§ **EXERCISE OBJECTIVE**: Return exactly the lines that run from the one with "Uncheck the 显示隐藏的 App checkbox" to the last line of the entries below, both included, and nothing else.

(Stored items)

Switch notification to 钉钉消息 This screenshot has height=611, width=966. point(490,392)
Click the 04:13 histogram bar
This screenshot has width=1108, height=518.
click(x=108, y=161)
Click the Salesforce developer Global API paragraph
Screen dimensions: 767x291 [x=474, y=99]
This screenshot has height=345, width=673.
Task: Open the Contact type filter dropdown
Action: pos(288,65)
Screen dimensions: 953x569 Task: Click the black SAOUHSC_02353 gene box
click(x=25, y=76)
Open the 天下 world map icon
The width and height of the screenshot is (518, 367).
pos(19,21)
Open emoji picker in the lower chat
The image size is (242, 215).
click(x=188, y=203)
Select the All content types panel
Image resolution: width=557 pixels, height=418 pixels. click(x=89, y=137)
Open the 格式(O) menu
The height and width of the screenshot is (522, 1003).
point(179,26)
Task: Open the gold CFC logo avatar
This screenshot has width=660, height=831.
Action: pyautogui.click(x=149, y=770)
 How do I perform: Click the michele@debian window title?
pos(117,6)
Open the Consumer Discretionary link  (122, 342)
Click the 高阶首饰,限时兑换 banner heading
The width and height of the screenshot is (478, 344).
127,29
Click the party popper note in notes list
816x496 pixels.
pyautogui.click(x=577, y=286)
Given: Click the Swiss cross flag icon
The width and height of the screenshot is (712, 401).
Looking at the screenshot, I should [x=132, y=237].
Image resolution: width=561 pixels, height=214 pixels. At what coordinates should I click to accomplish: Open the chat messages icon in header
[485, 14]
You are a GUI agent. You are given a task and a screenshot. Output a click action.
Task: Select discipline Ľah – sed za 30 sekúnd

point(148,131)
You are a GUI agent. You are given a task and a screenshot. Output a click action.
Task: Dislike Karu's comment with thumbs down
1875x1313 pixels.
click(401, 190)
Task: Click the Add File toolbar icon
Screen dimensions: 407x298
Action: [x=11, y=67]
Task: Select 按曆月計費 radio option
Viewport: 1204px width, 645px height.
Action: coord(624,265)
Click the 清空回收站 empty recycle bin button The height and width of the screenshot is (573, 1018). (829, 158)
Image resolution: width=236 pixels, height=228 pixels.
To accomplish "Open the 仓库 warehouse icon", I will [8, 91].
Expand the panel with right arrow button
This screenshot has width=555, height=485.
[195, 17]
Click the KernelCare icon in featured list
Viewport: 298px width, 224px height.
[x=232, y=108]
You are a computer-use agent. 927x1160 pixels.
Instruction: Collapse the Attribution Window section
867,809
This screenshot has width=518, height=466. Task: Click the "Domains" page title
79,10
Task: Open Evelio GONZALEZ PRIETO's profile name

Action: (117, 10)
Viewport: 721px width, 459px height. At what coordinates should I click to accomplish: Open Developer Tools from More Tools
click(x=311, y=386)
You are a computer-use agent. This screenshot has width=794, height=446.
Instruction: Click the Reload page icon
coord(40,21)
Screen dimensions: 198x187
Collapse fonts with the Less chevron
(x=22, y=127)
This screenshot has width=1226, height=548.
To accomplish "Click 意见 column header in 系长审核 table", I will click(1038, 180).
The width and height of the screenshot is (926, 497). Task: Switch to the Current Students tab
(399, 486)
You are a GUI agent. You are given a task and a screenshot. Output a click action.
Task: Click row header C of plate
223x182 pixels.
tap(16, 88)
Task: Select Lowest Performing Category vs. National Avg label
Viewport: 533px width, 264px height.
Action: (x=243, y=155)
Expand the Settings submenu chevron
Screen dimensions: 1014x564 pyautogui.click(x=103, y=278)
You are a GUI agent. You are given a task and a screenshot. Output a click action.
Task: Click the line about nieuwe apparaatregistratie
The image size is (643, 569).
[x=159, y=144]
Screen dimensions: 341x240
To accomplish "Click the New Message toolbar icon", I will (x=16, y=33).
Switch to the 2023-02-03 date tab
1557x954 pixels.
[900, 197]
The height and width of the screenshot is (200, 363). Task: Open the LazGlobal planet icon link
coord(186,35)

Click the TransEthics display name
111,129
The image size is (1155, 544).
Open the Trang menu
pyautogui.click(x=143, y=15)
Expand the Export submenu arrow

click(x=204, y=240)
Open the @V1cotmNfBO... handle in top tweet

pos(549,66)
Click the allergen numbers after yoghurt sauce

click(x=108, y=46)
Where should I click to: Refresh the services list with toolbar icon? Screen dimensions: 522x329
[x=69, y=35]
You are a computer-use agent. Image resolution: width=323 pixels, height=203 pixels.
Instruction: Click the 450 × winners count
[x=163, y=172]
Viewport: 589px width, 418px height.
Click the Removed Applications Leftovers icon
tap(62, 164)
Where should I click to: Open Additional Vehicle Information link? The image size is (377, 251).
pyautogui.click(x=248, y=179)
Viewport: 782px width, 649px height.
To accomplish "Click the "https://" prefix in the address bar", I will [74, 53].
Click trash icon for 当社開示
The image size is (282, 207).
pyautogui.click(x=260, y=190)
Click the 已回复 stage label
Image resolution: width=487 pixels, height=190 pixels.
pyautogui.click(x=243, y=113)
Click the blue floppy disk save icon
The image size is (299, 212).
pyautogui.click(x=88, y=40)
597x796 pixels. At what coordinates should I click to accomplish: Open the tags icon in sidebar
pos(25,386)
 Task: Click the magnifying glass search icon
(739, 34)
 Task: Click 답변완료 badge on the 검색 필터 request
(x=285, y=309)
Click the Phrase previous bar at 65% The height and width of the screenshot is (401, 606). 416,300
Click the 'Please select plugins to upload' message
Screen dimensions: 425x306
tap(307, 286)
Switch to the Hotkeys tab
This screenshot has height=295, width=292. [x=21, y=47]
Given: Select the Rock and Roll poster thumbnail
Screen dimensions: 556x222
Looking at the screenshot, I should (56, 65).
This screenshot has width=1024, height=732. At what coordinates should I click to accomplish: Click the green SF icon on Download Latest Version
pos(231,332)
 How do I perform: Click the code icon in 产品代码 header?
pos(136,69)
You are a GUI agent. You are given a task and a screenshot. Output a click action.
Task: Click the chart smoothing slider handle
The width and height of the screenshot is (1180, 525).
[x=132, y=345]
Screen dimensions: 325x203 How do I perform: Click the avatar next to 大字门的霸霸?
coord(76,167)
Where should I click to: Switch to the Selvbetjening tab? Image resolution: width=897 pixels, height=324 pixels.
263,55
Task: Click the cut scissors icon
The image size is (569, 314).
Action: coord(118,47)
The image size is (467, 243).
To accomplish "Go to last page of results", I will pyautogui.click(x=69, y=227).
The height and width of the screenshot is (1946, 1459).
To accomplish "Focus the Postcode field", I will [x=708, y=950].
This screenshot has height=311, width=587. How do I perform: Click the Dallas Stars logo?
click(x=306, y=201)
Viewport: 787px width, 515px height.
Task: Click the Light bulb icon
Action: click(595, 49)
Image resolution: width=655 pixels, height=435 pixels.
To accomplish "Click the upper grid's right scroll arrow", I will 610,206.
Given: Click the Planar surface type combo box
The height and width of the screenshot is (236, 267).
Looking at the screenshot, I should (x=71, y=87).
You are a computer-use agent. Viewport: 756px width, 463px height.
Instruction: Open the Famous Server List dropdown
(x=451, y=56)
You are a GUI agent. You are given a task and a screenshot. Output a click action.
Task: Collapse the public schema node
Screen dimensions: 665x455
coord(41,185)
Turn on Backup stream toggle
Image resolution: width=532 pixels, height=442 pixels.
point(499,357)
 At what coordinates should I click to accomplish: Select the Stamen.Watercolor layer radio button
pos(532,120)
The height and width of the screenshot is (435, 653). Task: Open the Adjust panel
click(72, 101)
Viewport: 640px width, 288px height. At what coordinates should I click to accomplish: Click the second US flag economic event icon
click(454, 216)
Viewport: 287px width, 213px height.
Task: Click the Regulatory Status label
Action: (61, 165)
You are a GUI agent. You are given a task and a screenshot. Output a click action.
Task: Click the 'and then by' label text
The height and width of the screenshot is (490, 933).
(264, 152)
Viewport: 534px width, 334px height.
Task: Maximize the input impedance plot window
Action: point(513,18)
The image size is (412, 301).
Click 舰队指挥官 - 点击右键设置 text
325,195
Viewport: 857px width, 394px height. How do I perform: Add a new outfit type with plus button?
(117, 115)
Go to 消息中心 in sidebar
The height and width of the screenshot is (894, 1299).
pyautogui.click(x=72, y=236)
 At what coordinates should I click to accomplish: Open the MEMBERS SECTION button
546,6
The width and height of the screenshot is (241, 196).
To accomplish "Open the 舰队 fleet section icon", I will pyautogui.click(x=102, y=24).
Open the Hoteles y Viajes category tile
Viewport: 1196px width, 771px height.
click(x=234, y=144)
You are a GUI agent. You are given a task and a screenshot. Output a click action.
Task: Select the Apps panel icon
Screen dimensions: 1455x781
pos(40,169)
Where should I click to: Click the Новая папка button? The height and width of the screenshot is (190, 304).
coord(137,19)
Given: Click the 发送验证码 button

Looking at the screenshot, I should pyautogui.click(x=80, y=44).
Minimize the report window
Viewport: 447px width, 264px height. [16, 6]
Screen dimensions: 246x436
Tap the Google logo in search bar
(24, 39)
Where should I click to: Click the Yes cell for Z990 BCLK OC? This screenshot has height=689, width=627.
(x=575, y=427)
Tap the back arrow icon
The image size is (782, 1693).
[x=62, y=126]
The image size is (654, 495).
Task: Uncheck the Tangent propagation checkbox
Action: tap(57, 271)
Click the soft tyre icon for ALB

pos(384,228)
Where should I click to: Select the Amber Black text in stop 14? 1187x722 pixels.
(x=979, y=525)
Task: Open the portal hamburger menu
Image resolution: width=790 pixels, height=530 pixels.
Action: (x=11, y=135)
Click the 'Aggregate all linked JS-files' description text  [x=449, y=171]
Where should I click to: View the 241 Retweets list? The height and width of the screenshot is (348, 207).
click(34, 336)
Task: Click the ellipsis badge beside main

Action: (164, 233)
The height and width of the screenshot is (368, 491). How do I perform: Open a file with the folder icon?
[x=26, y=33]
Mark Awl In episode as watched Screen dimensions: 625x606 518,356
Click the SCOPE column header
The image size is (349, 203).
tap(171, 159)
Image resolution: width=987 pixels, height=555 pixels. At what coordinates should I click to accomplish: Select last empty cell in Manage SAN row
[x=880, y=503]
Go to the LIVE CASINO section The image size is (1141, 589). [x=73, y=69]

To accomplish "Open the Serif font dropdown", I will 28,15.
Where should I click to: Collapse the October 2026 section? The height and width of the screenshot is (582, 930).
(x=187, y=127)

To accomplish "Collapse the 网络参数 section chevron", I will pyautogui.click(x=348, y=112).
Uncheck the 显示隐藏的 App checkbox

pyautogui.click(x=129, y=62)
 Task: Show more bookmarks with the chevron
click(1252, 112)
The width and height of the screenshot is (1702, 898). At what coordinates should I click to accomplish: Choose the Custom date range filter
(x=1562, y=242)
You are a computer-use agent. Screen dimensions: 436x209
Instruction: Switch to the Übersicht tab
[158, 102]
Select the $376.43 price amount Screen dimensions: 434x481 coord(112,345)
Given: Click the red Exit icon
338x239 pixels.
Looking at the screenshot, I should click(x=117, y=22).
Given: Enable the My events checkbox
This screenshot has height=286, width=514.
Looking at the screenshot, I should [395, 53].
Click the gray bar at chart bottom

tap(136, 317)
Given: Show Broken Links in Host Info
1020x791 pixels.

§ **TASK SOLUTION**:
Uncheck the 显示隐藏的 App checkbox

pyautogui.click(x=129, y=62)
 Task: Show more bookmarks with the chevron
click(1252, 112)
The width and height of the screenshot is (1702, 898). At what coordinates should I click to accomplish: Choose the Custom date range filter
(x=1562, y=242)
You are a computer-use agent. Screen dimensions: 436x209
Instruction: Switch to the Übersicht tab
[158, 102]
Select the $376.43 price amount Screen dimensions: 434x481 coord(112,345)
Given: Click the red Exit icon
338x239 pixels.
Looking at the screenshot, I should click(x=117, y=22).
Given: Enable the My events checkbox
This screenshot has height=286, width=514.
Looking at the screenshot, I should [395, 53].
Click the gray bar at chart bottom

tap(136, 317)
Given: Show Broken Links in Host Info
1020x791 pixels.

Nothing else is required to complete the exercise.